# Collected data
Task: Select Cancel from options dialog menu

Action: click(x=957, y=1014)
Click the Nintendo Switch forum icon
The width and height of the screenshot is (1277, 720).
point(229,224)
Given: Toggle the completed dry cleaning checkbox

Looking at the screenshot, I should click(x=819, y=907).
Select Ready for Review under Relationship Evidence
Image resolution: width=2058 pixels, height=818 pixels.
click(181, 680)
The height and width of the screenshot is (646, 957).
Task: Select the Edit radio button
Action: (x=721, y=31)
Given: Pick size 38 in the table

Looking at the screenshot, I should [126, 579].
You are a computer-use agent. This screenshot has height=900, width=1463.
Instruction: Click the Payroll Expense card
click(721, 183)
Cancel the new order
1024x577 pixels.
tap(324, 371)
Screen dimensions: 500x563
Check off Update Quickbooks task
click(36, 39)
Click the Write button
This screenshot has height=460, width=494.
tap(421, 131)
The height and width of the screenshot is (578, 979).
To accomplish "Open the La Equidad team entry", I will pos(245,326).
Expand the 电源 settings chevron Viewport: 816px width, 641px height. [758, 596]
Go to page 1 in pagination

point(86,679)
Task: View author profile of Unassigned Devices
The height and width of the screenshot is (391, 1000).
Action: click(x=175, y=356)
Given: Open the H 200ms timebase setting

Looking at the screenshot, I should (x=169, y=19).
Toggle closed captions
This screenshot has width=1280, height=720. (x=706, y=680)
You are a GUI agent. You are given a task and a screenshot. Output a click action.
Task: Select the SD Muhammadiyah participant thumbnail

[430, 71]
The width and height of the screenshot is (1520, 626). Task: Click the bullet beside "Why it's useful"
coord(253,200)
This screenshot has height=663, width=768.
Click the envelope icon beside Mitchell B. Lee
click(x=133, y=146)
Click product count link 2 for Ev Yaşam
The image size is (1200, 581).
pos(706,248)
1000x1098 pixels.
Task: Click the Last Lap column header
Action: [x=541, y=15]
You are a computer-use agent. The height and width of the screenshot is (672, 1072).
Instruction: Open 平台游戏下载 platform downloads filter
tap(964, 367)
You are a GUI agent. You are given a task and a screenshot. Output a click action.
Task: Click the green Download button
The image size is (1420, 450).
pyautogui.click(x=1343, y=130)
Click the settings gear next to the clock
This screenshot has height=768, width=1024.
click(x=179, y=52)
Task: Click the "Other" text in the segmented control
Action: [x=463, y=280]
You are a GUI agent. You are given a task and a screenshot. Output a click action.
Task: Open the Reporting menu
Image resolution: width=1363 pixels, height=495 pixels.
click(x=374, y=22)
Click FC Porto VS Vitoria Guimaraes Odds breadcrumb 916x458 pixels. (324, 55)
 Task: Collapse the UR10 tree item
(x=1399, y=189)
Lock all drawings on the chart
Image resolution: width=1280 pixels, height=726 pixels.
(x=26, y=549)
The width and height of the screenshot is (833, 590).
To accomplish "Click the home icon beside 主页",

# Requirement
Reproduce the data exactly, character for character.

# Answer below
Task: Select Cancel from options dialog menu

Action: click(x=957, y=1014)
Click the Nintendo Switch forum icon
The width and height of the screenshot is (1277, 720).
point(229,224)
Given: Toggle the completed dry cleaning checkbox

Looking at the screenshot, I should click(x=819, y=907).
Select Ready for Review under Relationship Evidence
Image resolution: width=2058 pixels, height=818 pixels.
click(181, 680)
The height and width of the screenshot is (646, 957).
Task: Select the Edit radio button
Action: (x=721, y=31)
Given: Pick size 38 in the table

Looking at the screenshot, I should [126, 579].
You are a computer-use agent. This screenshot has height=900, width=1463.
Instruction: Click the Payroll Expense card
click(721, 183)
Cancel the new order
1024x577 pixels.
tap(324, 371)
Screen dimensions: 500x563
Check off Update Quickbooks task
click(36, 39)
Click the Write button
This screenshot has height=460, width=494.
tap(421, 131)
The height and width of the screenshot is (578, 979).
To accomplish "Open the La Equidad team entry", I will pos(245,326).
Expand the 电源 settings chevron Viewport: 816px width, 641px height. [758, 596]
Go to page 1 in pagination

point(86,679)
Task: View author profile of Unassigned Devices
The height and width of the screenshot is (391, 1000).
Action: click(x=175, y=356)
Given: Open the H 200ms timebase setting

Looking at the screenshot, I should (x=169, y=19).
Toggle closed captions
This screenshot has width=1280, height=720. (x=706, y=680)
You are a GUI agent. You are given a task and a screenshot. Output a click action.
Task: Select the SD Muhammadiyah participant thumbnail

[430, 71]
The width and height of the screenshot is (1520, 626). Task: Click the bullet beside "Why it's useful"
coord(253,200)
This screenshot has height=663, width=768.
Click the envelope icon beside Mitchell B. Lee
click(x=133, y=146)
Click product count link 2 for Ev Yaşam
The image size is (1200, 581).
pos(706,248)
1000x1098 pixels.
Task: Click the Last Lap column header
Action: [x=541, y=15]
You are a computer-use agent. The height and width of the screenshot is (672, 1072).
Instruction: Open 平台游戏下载 platform downloads filter
tap(964, 367)
You are a GUI agent. You are given a task and a screenshot. Output a click action.
Task: Click the green Download button
The image size is (1420, 450).
pyautogui.click(x=1343, y=130)
Click the settings gear next to the clock
This screenshot has height=768, width=1024.
click(x=179, y=52)
Task: Click the "Other" text in the segmented control
Action: [x=463, y=280]
You are a GUI agent. You are given a task and a screenshot. Output a click action.
Task: Open the Reporting menu
Image resolution: width=1363 pixels, height=495 pixels.
click(x=374, y=22)
Click FC Porto VS Vitoria Guimaraes Odds breadcrumb 916x458 pixels. (324, 55)
 Task: Collapse the UR10 tree item
(x=1399, y=189)
Lock all drawings on the chart
Image resolution: width=1280 pixels, height=726 pixels.
(x=26, y=549)
The width and height of the screenshot is (833, 590).
To accomplish "Click the home icon beside 主页",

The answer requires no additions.